Lucy Ostrander and Don Sellers’ “Honor & Sacrifice: The Roy Matsumoto Story” continues to impress critics and audiences.
Last weekend, the documentary captured the prestigious Erik Barnouw Award from the Organization of American Historians for outstanding programming in documentary film concerned with American history in Atlanta, Ga.
“Honor & Sacrifice” focuses on Roy Matsumoto and his Japanese immigrant family that endured tragedy and triumph during World War II. Matsumoto’s daughter, Karen, lives on Bainbridge Island and is the film’s associate producer.
“We’re particularly pleased because for the creators of historical documentaries, the Erik Barnouw Award represents one of the most important honors achievable,” said Ostrander, whose Stourwater Pictures is located on Bainbridge. “It not only speaks to the scholarly rigor of the work, but also to its historical importance.”
Ostrander said past winners of the award include Ken Burns and Henry Hampton, as well as revered films such as “The Most Dangerous Man in America” and “Death and the Civil War.”

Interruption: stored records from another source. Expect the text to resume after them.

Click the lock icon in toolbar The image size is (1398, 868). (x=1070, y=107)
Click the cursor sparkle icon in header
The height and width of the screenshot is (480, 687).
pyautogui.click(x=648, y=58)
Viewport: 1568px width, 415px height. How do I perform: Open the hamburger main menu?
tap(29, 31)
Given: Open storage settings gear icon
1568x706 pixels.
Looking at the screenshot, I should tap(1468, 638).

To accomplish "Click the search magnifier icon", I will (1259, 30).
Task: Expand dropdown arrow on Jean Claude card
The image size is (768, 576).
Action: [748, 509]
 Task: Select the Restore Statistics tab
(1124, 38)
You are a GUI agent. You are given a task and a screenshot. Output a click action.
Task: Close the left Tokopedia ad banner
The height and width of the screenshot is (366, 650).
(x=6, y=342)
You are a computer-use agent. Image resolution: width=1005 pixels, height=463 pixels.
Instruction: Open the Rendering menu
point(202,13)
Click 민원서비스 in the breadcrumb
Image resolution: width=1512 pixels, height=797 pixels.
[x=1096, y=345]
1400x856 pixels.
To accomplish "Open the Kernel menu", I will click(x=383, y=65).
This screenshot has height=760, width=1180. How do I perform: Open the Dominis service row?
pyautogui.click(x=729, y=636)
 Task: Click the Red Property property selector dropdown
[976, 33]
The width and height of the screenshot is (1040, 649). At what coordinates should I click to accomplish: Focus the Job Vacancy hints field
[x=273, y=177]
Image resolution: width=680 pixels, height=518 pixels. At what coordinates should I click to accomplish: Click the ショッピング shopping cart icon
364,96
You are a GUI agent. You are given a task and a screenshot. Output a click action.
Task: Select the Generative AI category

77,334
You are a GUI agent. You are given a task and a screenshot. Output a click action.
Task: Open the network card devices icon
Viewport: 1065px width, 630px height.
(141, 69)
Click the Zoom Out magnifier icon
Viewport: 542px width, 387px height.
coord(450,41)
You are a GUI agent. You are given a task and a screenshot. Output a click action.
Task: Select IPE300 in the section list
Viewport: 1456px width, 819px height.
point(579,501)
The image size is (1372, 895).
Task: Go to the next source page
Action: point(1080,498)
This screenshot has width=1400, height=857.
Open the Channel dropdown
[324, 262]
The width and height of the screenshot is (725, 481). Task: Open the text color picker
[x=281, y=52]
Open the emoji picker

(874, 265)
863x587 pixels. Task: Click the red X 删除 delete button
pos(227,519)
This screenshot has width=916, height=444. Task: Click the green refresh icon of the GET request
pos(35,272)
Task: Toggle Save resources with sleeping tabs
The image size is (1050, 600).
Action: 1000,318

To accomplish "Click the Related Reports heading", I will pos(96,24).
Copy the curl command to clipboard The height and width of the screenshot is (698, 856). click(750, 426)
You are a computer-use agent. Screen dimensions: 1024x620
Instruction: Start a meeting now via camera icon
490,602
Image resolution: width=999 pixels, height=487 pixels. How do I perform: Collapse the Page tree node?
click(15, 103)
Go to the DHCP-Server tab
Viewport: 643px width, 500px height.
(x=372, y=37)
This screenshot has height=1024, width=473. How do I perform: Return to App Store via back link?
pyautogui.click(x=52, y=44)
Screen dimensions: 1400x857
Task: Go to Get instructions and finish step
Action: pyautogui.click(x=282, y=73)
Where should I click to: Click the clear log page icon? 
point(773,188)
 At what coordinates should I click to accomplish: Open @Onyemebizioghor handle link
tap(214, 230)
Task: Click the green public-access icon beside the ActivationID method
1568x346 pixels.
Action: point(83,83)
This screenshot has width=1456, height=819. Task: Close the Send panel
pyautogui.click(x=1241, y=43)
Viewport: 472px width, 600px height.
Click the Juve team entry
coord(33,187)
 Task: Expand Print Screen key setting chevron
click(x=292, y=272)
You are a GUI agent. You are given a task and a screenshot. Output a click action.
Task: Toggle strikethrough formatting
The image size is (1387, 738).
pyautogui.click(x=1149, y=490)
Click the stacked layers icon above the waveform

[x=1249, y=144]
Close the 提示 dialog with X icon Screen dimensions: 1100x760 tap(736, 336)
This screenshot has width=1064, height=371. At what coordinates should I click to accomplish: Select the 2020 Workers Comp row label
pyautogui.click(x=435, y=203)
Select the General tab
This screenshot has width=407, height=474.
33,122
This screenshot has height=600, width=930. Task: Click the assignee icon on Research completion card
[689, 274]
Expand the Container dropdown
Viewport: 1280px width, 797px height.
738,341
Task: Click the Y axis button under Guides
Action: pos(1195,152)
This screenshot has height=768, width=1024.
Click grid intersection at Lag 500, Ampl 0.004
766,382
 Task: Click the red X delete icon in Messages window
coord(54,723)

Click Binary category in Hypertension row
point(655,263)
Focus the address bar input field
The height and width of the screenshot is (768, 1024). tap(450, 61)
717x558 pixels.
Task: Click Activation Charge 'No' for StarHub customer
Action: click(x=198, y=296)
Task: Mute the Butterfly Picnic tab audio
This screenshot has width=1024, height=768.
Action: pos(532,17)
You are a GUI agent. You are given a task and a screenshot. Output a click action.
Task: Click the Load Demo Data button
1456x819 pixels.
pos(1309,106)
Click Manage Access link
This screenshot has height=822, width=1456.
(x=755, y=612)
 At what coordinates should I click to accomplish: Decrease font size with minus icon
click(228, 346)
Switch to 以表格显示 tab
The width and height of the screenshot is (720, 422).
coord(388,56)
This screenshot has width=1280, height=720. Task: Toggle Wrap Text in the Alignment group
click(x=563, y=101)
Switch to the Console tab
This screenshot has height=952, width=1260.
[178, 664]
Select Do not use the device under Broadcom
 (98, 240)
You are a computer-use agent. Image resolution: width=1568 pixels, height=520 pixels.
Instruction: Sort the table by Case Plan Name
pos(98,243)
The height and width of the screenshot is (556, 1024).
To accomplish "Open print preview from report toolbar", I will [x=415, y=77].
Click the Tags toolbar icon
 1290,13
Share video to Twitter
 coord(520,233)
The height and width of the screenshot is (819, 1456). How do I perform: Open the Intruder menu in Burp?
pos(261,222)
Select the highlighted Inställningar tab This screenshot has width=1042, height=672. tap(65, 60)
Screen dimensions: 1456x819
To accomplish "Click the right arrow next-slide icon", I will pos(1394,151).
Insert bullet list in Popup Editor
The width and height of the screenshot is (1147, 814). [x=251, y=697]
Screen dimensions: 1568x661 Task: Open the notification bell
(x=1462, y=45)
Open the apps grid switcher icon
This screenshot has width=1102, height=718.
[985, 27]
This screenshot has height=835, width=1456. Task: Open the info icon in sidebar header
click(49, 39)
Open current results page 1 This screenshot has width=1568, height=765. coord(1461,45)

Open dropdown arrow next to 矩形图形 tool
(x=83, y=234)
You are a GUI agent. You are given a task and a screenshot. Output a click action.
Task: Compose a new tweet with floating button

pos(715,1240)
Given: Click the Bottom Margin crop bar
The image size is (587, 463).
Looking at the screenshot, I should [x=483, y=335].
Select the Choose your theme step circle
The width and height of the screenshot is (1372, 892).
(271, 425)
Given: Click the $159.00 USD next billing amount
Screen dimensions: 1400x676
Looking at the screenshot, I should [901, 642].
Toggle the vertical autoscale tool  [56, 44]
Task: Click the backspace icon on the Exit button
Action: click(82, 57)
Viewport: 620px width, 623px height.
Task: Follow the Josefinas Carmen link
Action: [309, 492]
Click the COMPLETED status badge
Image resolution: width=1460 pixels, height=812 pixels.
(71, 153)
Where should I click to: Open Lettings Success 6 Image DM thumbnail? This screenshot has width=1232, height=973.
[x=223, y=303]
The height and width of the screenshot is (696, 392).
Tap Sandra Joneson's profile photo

“The Organization of American Historians is the major organization for historians who study and teach about the United States,” Ostrander said. “They annually present a small number of awards in recognition of scholarly and professional achievements in the field of American history. Only one is for a film, so the award is extremely competitive.”
If “Honor & Sacrifice” sounds familiar it should. It was shown at 15th annual Celluloid Bainbridge Film Festival last November.
If you haven’t seen the stirring “Honor & Sacrifice” yet, you’re in luck. It will be broadcast on Seattle public television station KCTS at 7 p.m. Sunday, May 25.